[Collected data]

Start of Block

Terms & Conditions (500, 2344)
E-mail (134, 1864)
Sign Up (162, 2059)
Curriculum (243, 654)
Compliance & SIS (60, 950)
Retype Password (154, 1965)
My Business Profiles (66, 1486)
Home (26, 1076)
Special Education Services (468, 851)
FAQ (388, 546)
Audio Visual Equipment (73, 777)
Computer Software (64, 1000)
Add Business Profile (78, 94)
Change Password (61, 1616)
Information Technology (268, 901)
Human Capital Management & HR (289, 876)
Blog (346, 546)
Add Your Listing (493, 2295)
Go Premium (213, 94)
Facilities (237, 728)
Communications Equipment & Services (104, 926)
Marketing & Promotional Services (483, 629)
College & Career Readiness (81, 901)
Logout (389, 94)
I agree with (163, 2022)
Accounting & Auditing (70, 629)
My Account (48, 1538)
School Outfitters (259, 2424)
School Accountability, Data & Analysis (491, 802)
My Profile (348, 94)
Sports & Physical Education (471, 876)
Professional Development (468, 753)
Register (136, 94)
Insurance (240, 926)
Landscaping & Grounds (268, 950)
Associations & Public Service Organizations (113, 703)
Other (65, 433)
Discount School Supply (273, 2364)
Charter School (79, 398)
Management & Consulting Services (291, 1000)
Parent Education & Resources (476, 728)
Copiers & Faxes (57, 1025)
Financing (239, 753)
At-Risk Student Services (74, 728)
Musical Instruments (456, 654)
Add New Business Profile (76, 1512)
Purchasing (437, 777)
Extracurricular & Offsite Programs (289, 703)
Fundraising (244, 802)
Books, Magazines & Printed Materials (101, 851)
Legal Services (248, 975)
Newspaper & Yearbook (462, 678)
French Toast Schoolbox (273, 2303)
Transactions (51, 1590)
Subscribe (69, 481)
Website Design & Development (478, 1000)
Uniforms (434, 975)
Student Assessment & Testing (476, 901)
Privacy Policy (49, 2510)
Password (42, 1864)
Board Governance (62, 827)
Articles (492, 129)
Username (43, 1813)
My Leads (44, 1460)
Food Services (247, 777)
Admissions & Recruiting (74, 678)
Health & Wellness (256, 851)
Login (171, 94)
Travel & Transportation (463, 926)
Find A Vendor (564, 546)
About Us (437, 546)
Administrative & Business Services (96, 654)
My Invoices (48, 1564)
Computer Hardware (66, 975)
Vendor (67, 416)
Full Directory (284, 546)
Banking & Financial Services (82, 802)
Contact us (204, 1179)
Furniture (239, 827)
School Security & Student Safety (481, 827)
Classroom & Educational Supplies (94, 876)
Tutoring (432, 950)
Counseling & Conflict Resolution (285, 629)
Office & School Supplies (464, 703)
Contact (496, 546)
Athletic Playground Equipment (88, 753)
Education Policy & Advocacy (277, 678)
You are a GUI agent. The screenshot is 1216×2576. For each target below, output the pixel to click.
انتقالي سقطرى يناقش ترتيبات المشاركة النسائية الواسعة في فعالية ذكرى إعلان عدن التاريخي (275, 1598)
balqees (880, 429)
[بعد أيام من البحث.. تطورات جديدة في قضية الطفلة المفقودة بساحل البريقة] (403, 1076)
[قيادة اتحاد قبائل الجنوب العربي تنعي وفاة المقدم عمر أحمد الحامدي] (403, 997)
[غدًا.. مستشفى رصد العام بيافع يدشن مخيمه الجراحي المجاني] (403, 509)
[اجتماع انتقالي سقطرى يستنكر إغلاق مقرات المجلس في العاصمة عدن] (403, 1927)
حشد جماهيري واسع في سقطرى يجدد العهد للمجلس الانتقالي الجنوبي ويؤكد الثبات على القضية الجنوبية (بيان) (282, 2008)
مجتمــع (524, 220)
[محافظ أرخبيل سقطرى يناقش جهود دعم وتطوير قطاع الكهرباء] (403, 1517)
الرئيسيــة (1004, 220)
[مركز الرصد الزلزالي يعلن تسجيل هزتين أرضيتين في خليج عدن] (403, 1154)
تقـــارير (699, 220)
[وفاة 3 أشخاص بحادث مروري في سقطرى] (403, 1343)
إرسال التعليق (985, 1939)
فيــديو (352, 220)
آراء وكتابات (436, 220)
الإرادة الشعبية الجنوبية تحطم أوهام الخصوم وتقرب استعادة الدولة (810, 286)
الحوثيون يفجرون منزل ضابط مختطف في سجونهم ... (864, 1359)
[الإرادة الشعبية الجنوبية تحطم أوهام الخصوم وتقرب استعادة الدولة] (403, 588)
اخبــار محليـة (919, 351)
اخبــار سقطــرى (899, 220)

End of Block

* [What to produce]:
Print all the records precisely.

* [Solved exercise]:
Terms & Conditions (500, 2344)
E-mail (134, 1864)
Sign Up (162, 2059)
Curriculum (243, 654)
Compliance & SIS (60, 950)
Retype Password (154, 1965)
My Business Profiles (66, 1486)
Home (26, 1076)
Special Education Services (468, 851)
FAQ (388, 546)
Audio Visual Equipment (73, 777)
Computer Software (64, 1000)
Add Business Profile (78, 94)
Change Password (61, 1616)
Information Technology (268, 901)
Human Capital Management & HR (289, 876)
Blog (346, 546)
Add Your Listing (493, 2295)
Go Premium (213, 94)
Facilities (237, 728)
Communications Equipment & Services (104, 926)
Marketing & Promotional Services (483, 629)
College & Career Readiness (81, 901)
Logout (389, 94)
I agree with (163, 2022)
Accounting & Auditing (70, 629)
My Account (48, 1538)
School Outfitters (259, 2424)
School Accountability, Data & Analysis (491, 802)
My Profile (348, 94)
Sports & Physical Education (471, 876)
Professional Development (468, 753)
Register (136, 94)
Insurance (240, 926)
Landscaping & Grounds (268, 950)
Associations & Public Service Organizations (113, 703)
Other (65, 433)
Discount School Supply (273, 2364)
Charter School (79, 398)
Management & Consulting Services (291, 1000)
Parent Education & Resources (476, 728)
Copiers & Faxes (57, 1025)
Financing (239, 753)
At-Risk Student Services (74, 728)
Musical Instruments (456, 654)
Add New Business Profile (76, 1512)
Purchasing (437, 777)
Extracurricular & Offsite Programs (289, 703)
Fundraising (244, 802)
Books, Magazines & Printed Materials (101, 851)
Legal Services (248, 975)
Newspaper & Yearbook (462, 678)
French Toast Schoolbox (273, 2303)
Transactions (51, 1590)
Subscribe (69, 481)
Website Design & Development (478, 1000)
Uniforms (434, 975)
Student Assessment & Testing (476, 901)
Privacy Policy (49, 2510)
Password (42, 1864)
Board Governance (62, 827)
Articles (492, 129)
Username (43, 1813)
My Leads (44, 1460)
Food Services (247, 777)
Admissions & Recruiting (74, 678)
Health & Wellness (256, 851)
Login (171, 94)
Travel & Transportation (463, 926)
Find A Vendor (564, 546)
About Us (437, 546)
Administrative & Business Services (96, 654)
My Invoices (48, 1564)
Computer Hardware (66, 975)
Vendor (67, 416)
Full Directory (284, 546)
Banking & Financial Services (82, 802)
Contact us (204, 1179)
Furniture (239, 827)
School Security & Student Safety (481, 827)
Classroom & Educational Supplies (94, 876)
Tutoring (432, 950)
Counseling & Conflict Resolution (285, 629)
Office & School Supplies (464, 703)
Contact (496, 546)
Athletic Playground Equipment (88, 753)
Education Policy & Advocacy (277, 678)
You are a GUI agent. The screenshot is 1216×2576. For each target below, output the pixel to click.
انتقالي سقطرى يناقش ترتيبات المشاركة النسائية الواسعة في فعالية ذكرى إعلان عدن التاريخي (275, 1598)
balqees (880, 429)
[بعد أيام من البحث.. تطورات جديدة في قضية الطفلة المفقودة بساحل البريقة] (403, 1076)
[قيادة اتحاد قبائل الجنوب العربي تنعي وفاة المقدم عمر أحمد الحامدي] (403, 997)
[غدًا.. مستشفى رصد العام بيافع يدشن مخيمه الجراحي المجاني] (403, 509)
[اجتماع انتقالي سقطرى يستنكر إغلاق مقرات المجلس في العاصمة عدن] (403, 1927)
حشد جماهيري واسع في سقطرى يجدد العهد للمجلس الانتقالي الجنوبي ويؤكد الثبات على القضية الجنوبية (بيان) (282, 2008)
مجتمــع (524, 220)
[محافظ أرخبيل سقطرى يناقش جهود دعم وتطوير قطاع الكهرباء] (403, 1517)
الرئيسيــة (1004, 220)
[مركز الرصد الزلزالي يعلن تسجيل هزتين أرضيتين في خليج عدن] (403, 1154)
تقـــارير (699, 220)
[وفاة 3 أشخاص بحادث مروري في سقطرى] (403, 1343)
إرسال التعليق (985, 1939)
فيــديو (352, 220)
آراء وكتابات (436, 220)
الإرادة الشعبية الجنوبية تحطم أوهام الخصوم وتقرب استعادة الدولة (810, 286)
الحوثيون يفجرون منزل ضابط مختطف في سجونهم ... (864, 1359)
[الإرادة الشعبية الجنوبية تحطم أوهام الخصوم وتقرب استعادة الدولة] (403, 588)
اخبــار محليـة (919, 351)
اخبــار سقطــرى (899, 220)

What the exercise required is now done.